I’m a massive fan of foreign films. If a small film from an unknown director or studio outside of the US or UK has reached cinemas in the UK then it’s a pretty good indicator that it’s a film has something special about it. I managed to get hold of some preview tickets for this film and felt pretty excited at the start when the subtitles started and I thought “Thankfully, they’ve got it right”.
Then Emily Watson and Geoffrey Rush started talking and that’s where it all fell apart.

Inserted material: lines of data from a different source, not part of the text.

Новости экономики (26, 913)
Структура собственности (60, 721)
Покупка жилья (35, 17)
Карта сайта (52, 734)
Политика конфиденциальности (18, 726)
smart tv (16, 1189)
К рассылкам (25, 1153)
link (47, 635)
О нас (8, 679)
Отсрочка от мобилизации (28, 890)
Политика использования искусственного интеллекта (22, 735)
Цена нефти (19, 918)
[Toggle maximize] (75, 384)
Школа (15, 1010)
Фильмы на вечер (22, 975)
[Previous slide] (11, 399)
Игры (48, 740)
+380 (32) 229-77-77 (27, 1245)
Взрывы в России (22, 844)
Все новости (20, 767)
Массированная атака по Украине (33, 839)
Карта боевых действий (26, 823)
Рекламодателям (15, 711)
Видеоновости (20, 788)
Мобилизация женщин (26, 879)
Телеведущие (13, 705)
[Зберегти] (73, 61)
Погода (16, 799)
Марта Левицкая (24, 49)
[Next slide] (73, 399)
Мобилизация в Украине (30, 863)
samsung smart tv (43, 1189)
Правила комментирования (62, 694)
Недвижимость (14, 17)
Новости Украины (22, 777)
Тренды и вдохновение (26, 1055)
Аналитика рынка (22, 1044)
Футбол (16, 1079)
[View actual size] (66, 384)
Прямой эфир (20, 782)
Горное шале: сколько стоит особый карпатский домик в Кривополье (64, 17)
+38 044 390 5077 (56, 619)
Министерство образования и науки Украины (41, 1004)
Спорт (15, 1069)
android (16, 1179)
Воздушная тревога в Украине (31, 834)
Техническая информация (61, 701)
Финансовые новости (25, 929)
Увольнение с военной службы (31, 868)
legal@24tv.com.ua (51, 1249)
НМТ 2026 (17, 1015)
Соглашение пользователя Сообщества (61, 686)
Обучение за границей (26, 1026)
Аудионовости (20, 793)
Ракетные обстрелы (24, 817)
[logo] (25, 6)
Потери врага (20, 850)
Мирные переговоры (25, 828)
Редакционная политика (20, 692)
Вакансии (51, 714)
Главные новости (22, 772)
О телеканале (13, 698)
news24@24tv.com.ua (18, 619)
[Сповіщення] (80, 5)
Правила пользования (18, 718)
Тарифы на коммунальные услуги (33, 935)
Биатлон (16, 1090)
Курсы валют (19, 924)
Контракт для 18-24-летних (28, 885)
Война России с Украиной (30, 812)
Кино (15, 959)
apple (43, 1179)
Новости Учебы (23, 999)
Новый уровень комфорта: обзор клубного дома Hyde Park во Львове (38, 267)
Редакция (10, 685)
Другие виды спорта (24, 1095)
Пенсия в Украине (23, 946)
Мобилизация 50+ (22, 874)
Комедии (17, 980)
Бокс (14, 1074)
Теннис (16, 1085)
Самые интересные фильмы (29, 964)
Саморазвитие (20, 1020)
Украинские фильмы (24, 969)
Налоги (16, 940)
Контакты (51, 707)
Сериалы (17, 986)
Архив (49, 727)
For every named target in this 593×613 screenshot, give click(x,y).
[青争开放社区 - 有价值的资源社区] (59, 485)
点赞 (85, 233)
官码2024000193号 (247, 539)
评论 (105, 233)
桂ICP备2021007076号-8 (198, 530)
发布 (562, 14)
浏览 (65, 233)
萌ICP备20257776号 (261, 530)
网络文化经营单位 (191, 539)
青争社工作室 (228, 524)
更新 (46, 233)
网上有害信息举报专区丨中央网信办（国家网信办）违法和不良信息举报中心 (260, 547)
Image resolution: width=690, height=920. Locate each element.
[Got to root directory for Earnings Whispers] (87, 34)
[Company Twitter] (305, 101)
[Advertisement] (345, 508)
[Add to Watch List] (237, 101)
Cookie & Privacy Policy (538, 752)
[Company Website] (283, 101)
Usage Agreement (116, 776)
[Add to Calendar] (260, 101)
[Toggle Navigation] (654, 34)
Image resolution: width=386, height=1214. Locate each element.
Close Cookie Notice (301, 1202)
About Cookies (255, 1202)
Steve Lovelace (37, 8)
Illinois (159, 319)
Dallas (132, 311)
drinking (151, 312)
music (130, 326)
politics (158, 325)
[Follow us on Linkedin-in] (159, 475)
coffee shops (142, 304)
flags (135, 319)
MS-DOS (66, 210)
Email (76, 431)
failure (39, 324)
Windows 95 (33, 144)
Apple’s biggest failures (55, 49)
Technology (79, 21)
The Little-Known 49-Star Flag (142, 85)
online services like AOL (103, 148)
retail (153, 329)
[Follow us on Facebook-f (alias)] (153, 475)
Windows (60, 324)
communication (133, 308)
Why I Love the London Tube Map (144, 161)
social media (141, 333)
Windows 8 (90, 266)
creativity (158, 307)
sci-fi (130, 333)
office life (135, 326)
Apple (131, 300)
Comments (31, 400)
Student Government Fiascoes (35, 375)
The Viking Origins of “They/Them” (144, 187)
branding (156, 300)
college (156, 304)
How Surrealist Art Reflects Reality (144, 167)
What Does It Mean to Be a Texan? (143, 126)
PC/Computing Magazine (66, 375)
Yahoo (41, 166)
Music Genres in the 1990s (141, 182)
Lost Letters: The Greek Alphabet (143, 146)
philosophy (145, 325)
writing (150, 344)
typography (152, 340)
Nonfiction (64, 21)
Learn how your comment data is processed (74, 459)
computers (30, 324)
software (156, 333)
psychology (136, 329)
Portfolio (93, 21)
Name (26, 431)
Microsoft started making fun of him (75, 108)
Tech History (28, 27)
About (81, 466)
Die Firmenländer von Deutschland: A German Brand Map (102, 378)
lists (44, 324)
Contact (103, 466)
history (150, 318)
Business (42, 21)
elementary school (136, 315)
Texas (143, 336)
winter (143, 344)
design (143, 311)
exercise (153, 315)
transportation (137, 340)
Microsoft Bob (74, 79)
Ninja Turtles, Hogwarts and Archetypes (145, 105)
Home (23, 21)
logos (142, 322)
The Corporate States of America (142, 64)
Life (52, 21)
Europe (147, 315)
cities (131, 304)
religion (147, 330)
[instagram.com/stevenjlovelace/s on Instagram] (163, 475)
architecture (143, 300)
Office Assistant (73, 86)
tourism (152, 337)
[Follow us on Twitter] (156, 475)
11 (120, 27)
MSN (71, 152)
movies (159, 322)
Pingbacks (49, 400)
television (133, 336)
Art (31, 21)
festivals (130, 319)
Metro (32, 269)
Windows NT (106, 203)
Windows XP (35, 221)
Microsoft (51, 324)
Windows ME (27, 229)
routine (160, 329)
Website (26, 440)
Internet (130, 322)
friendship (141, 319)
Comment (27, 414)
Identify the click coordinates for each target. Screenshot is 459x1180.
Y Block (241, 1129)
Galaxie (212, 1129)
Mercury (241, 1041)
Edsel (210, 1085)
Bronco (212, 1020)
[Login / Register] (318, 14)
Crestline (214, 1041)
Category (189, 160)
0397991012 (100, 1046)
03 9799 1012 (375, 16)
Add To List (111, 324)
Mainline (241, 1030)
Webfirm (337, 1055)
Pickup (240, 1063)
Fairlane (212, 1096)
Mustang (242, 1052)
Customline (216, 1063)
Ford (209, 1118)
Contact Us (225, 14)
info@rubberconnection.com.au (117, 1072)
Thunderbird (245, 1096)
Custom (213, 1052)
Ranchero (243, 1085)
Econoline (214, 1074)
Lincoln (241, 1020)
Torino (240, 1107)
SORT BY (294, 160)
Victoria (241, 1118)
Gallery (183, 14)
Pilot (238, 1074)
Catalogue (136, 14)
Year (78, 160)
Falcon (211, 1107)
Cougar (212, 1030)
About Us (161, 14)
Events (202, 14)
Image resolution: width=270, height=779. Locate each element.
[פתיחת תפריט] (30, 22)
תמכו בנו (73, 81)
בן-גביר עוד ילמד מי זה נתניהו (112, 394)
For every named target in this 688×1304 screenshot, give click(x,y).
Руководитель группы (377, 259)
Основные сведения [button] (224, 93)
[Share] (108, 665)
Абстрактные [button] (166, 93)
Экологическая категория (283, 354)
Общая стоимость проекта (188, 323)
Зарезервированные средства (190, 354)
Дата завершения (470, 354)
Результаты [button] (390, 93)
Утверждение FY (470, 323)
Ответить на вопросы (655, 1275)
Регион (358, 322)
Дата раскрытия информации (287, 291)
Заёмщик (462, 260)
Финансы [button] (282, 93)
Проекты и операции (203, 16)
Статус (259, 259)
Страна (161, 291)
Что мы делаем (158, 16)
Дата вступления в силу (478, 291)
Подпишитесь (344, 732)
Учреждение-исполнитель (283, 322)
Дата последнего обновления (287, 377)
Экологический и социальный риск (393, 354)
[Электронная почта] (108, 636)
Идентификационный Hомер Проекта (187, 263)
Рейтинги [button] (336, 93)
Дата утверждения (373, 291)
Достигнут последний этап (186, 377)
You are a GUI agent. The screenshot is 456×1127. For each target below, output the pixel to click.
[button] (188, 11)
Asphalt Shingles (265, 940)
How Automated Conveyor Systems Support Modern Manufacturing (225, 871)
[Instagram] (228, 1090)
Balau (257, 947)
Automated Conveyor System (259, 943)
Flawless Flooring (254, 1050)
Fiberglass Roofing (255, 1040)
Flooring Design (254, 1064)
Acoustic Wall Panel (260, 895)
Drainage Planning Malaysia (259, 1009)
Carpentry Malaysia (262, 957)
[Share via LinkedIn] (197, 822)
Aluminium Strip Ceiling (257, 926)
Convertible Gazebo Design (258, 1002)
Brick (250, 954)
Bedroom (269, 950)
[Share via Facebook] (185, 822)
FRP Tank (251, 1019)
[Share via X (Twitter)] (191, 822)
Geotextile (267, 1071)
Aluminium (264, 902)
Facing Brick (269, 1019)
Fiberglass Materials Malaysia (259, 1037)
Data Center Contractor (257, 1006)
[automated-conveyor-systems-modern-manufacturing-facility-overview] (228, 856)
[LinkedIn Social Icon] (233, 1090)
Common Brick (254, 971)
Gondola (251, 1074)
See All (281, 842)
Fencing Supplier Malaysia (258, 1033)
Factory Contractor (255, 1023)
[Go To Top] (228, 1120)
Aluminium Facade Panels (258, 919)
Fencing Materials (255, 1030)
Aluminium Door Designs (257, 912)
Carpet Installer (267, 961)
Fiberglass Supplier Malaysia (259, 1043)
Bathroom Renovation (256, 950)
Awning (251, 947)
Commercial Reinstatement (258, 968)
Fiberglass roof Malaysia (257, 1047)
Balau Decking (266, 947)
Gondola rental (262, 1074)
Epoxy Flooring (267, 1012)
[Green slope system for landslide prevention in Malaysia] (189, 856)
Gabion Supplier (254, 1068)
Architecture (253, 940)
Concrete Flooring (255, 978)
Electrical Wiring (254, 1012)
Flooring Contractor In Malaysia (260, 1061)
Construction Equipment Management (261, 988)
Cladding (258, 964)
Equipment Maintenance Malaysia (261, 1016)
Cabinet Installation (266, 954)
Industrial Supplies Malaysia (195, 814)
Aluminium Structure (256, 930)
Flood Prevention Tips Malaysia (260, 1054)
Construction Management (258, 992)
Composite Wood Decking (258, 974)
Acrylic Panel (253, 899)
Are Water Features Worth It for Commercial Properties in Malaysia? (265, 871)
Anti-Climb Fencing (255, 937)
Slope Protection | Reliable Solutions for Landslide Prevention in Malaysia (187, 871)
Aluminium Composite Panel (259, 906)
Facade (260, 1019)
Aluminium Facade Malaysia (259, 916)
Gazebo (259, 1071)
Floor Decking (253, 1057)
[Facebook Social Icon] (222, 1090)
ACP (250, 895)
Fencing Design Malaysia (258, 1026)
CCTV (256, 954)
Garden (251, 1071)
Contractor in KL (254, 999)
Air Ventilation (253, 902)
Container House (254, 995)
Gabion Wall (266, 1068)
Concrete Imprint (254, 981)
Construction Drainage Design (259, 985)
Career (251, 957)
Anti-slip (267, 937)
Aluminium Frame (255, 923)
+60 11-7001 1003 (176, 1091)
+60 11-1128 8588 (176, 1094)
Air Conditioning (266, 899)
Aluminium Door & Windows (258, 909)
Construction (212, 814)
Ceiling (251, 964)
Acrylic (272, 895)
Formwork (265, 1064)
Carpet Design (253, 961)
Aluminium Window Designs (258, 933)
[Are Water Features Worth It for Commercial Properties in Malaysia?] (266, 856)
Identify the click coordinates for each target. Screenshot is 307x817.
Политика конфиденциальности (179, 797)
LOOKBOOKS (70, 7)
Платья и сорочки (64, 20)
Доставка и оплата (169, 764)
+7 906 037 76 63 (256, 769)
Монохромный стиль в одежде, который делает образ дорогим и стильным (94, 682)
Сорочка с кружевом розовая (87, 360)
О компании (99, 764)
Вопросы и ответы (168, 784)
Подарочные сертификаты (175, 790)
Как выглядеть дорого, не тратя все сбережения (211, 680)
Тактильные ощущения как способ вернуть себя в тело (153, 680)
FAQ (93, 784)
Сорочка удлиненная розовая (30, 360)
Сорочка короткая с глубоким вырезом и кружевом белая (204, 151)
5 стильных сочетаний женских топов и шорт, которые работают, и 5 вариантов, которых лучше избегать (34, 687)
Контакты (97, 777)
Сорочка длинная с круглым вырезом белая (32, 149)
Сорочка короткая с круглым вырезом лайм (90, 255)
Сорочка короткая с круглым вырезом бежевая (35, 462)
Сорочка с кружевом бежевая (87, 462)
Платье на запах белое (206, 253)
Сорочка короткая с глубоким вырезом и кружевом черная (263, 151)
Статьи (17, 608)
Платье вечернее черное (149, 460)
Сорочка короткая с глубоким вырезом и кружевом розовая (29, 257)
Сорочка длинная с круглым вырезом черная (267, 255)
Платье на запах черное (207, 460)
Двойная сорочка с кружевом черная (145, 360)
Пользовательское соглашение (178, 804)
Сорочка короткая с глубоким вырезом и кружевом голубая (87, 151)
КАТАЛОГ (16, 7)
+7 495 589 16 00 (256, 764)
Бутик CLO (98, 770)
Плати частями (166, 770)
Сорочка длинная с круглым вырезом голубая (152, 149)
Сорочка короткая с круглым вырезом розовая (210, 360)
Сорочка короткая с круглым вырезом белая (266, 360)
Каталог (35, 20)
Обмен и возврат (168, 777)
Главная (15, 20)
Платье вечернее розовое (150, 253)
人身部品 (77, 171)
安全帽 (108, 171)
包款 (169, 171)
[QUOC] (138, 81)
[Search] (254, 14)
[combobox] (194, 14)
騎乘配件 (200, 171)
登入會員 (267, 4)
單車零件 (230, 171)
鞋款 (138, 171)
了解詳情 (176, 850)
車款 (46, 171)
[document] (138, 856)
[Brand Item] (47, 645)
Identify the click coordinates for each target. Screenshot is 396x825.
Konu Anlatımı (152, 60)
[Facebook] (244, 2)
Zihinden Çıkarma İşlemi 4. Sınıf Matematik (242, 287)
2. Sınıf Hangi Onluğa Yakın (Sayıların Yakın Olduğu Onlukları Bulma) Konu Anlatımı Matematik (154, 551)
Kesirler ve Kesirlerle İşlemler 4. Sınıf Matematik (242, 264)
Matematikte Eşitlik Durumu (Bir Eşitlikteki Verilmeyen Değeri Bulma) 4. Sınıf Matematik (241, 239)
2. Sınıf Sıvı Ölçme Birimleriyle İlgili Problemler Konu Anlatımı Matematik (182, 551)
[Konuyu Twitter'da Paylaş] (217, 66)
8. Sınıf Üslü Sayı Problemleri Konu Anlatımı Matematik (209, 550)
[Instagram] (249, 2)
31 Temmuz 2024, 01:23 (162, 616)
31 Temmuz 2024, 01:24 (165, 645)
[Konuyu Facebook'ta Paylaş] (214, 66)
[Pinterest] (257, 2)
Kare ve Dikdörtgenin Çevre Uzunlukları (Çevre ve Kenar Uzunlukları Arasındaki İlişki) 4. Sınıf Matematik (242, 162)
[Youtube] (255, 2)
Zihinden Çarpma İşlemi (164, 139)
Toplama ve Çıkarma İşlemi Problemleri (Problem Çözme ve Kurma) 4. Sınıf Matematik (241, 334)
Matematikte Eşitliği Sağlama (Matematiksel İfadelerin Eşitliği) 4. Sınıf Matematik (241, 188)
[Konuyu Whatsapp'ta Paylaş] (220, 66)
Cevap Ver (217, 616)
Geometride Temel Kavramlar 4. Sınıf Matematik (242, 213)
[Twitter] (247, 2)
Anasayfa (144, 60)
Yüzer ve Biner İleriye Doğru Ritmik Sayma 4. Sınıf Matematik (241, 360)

Why oh why would you pull in two hugely successful English actors and have them put on hammy German accents whilst speaking English, when Germany is full of excellent actors who would surely have been desperate for a big role in such a widely released film. I’m sure Christopher Waltz, Diane Kruger and Daniel Bruhl aren’t the only ones available. I have never ever understood why studios refrain from subtitles in this situation. Most people watching aren’t so stupid they can’t follow it. Heck, we English-speakers might even learn a language or two in the process. Please please please stop ruining films with this approach. If you want to see how to get it right then just watch the first ten minutes of Inglourious Basterds.
That said, the story is told well and there’s a fantastic performance from both the leads: 13-year-old Sophie Nelisse starring as book-obsessed Liesel, and her friend Rudy played by Nico Liersch (hurray a German!). I enjoyed it once I got past the annoying language distraction. It’s visually pretty if a little dull and soft. The John Williams score is beautifully emotive (as you’d expect from one of the greatest film composers of all time).
I’m sad that it didn’t quite hit the mark for me and I wonder whether I would have enjoyed it more if they had gone with a more realistic approach to the dialogue.
The Book Thief is released in UK cinemas on 26th February 2014.